Radical Minnesota Policy Allows Men Into Women’s Prisons

A dangerous policy enacted by the Minnesota Department of Corrections allowed men convicted of violent crimes to relocate to women’s prisons.

Grant Atkinson

Written by Grant Atkinson

Published November 5, 2024

Radical Minnesota Policy Allows Men Into Women’s Prisons

The Minnesota Department of Corrections claims that its mission is “transforming lives for a safer Minnesota.” But the truth is that its actions have gravely threatened both the privacy and safety of female inmates.

By passing a new policy that allows men who identify as women into women’s prisons, Minnesota officials are both denying reality and shirking their responsibility to protect those who are in prison.

First two men allowed into Minnesota women’s prison

Alicia Beckmann is a Minnesota native who worked for the Minnesota Correctional Facility–Shakopee for nearly 10 years. Shakopee is Minnesota’s only facility for female offenders, and Alicia taught high school level classes for female inmates.

In 2023, two male inmates were assigned to Shakopee after one of them filed a lawsuit alleging Minnesota had engaged in “discrimination” for declining to place this male inmate in a female-only prison. Despite the absurdity of the claim, Minnesota officials settled the lawsuit, arranged for the male inmate to receive taxpayer-funded “gender transition” surgeries, and relocated the inmate to Shakopee.

Alicia said that while she and other staff members knew it was wrong for officials to allow men into a women’s prison, many of them felt they could not speak up because they feared being labeled insubordinate. Unfortunately, things soon got worse.

Minnesota Department of Corrections enacts dangerous policy

One year after the lawsuit that allowed the first two men into Shakopee, the Minnesota Department of Corrections enacted a policy entitled “Management and Placement of Incarcerated People Who Are Transgender, Gender Diverse, Intersex, or Nonbinary.” This rash policy created a presumption in favor of males seeking a transfer to female facilities, stipulating that such transfers were to be approved unless specific criteria were met.

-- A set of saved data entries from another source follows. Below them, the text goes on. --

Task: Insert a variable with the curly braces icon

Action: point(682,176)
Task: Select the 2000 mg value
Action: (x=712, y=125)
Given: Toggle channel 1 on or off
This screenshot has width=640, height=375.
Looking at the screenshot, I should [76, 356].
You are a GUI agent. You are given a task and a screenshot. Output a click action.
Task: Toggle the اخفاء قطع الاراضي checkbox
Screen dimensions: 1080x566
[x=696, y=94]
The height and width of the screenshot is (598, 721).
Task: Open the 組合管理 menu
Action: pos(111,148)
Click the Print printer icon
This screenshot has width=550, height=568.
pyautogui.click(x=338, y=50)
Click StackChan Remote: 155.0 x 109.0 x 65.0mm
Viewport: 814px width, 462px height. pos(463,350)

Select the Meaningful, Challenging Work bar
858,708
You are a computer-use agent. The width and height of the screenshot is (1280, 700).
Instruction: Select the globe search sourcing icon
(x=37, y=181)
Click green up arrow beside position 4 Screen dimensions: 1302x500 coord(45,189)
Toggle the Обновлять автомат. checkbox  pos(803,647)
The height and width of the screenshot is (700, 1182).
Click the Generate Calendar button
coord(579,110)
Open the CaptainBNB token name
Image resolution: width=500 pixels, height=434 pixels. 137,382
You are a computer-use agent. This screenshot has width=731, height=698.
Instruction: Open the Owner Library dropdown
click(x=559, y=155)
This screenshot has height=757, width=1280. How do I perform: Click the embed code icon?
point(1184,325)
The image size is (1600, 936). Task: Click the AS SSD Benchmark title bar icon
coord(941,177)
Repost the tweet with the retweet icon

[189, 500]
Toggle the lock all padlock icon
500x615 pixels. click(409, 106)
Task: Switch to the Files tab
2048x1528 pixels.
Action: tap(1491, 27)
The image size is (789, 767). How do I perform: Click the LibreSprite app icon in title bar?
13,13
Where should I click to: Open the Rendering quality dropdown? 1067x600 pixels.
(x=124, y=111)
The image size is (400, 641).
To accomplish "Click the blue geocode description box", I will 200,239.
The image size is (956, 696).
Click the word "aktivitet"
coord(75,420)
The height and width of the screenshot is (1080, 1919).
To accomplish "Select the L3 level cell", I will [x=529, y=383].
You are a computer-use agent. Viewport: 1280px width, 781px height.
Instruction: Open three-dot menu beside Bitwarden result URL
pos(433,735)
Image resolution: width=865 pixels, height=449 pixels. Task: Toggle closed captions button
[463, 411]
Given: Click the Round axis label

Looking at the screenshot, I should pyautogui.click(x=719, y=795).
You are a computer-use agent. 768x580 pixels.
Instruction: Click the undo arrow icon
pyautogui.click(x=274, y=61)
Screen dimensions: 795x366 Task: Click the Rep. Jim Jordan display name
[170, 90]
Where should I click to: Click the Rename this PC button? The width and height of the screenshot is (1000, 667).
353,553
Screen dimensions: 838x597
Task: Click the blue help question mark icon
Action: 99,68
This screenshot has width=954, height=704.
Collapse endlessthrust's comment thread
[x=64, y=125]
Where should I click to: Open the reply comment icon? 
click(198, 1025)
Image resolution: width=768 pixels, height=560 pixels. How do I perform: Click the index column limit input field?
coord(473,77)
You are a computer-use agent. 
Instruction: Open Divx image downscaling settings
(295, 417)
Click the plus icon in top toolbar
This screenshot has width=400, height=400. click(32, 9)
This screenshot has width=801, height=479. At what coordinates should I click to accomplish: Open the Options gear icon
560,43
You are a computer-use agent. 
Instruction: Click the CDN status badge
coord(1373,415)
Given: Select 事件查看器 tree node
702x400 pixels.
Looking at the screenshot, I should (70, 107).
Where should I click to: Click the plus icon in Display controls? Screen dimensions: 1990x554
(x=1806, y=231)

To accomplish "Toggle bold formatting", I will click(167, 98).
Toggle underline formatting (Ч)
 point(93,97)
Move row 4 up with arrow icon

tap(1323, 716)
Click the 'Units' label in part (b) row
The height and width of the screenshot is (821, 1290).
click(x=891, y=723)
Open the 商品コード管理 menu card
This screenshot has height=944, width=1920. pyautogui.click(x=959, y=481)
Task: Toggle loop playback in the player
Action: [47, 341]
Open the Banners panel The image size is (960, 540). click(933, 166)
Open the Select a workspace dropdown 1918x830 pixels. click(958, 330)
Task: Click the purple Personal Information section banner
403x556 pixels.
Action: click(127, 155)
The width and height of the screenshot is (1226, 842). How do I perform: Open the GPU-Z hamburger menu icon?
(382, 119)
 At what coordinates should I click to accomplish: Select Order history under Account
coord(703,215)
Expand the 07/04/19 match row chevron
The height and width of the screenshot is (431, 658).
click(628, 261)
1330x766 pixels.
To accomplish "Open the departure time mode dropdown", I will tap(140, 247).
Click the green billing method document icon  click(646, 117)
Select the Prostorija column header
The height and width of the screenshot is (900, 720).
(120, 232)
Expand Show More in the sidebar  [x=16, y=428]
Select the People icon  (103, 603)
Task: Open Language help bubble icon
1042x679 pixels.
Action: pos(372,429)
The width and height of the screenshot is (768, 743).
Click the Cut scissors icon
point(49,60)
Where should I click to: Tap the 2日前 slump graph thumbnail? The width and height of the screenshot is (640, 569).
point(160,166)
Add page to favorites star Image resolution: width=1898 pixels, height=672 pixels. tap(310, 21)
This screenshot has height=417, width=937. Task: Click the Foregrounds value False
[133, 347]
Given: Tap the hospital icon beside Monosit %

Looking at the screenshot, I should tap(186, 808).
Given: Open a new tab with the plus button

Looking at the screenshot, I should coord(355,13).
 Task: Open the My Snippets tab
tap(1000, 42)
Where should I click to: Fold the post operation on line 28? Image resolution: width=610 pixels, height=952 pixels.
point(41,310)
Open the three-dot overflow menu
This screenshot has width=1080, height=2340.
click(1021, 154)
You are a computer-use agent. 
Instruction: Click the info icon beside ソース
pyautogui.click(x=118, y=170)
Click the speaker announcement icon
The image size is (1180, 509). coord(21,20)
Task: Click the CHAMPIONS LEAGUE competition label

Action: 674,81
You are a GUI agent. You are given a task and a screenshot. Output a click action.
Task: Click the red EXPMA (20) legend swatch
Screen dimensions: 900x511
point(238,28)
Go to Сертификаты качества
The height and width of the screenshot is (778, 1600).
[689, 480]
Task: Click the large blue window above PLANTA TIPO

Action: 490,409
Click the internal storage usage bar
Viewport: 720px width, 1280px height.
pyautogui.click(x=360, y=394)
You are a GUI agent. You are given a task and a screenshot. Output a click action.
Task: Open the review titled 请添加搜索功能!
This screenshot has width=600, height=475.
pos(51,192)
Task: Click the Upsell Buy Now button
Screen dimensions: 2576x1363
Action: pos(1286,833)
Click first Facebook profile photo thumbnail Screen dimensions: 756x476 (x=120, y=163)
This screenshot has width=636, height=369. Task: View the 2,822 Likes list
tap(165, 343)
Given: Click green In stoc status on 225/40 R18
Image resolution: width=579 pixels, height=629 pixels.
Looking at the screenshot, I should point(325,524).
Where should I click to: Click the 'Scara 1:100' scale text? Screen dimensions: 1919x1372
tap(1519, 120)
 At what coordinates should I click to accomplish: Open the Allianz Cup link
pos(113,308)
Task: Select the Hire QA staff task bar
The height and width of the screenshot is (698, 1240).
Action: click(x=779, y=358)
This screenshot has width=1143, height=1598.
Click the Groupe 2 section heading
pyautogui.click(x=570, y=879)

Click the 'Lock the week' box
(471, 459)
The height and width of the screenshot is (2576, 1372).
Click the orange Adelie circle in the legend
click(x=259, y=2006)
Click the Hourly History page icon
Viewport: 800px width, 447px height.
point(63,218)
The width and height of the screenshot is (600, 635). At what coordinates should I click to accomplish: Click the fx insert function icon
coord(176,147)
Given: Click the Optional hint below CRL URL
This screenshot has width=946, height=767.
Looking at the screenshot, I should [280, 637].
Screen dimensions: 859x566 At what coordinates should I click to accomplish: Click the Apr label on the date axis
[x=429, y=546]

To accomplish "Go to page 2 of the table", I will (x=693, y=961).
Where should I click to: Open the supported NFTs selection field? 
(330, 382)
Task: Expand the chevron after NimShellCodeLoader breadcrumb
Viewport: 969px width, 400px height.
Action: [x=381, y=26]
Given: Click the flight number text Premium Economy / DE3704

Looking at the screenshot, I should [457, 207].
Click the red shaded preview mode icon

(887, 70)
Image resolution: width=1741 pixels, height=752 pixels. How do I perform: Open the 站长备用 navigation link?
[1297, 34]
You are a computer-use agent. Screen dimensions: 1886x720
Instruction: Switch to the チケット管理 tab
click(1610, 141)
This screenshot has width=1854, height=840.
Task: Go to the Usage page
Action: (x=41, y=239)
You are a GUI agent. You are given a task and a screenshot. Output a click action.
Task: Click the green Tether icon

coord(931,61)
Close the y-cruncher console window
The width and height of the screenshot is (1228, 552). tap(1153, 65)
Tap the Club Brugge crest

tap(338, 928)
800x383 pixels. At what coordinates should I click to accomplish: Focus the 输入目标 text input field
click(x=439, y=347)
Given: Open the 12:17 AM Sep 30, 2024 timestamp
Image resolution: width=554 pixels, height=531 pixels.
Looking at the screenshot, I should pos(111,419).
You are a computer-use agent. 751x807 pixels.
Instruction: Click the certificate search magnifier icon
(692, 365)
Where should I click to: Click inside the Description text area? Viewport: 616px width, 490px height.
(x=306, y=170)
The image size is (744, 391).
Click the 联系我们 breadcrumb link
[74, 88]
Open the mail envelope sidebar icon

Under the new policy, four more male inmates, including convicted murderers, were allowed to relocate to Shakopee. One of those inmates was placed in Alicia’s classroom.

Alicia said she and other staff did not receive training or an explanation about the male inmates coming to Shakopee. While she and her students tried to embrace the male inmate, he soon threatened to attack security and was eventually placed in segregation.

Alicia said many of the women in her classes had experienced emotional or physical abuse from men, so it stands to reason that they were extremely uncomfortable with the idea of sharing a prison with men convicted of violent crimes. But when Alicia tried to raise these concerns to prison administrators, she said she was made to feel that she would be punished if she did not teach the male inmate.

“It’s not that I wanted to refuse education,” Alicia told IW Features, a project of Independent Women’s Forum. “Education is important, and if [the male inmate] was in a male facility or was even in the community where co-ed is normal, I would have zero issues. But we are not a co-ed facility. We are not designed to be a co-ed facility. And there’s a reason for it.”

Eventually, Alicia had to resign from her position because she could not in good conscience stay silent about the danger of men in women’s prisons.

“Why do we say we are going to rehabilitate inmates, but then ‘Hey, we’re going to put a male sex offender who committed violent sexual crimes against females down the hall from you?’” she said.

If Minnesota truly wants to help female inmates, the state cannot threaten their privacy and safety by allowing men into their intimate spaces.

Women deserve protection

The Minnesota Department of Corrections policy is far from the only example of government officials threatening the safety and privacy of women. In Anchorage, Alaska, Downtown Hope Center provides a safe place for homeless women, many of whom have been abused. But city officials twice tried to misapply a city ordinance and force the Hope Center to allow men who identify as women to stay at the women’s shelter.

Like the female inmates in Minnesota, these women were understandably uncomfortable with the idea of men entering their private spaces. If Anchorage officials had their way, men could have been allowed to sleep or change clothes in the same room as vulnerable women—many of whom have been victims of domestic violence, sexual assault, and even sex trafficking.

Alliance Defending Freedom filed two separate lawsuits against the city, and a federal district court ultimately barred Anchorage officials from misusing the city ordinance to force Downtown Hope Center to admit males.

In addition, ADF attorneys are actively litigating several cases challenging the Biden administration’s radical attempted rewrite of Title IX that threatens privacy and safety for women and girls in schools across the nation.

Women deserve to be safe in their own private spaces, and that means men should not be allowed there. When government officials ignore the reality of what it means to be male or female, it is women and girls who bear the consequences.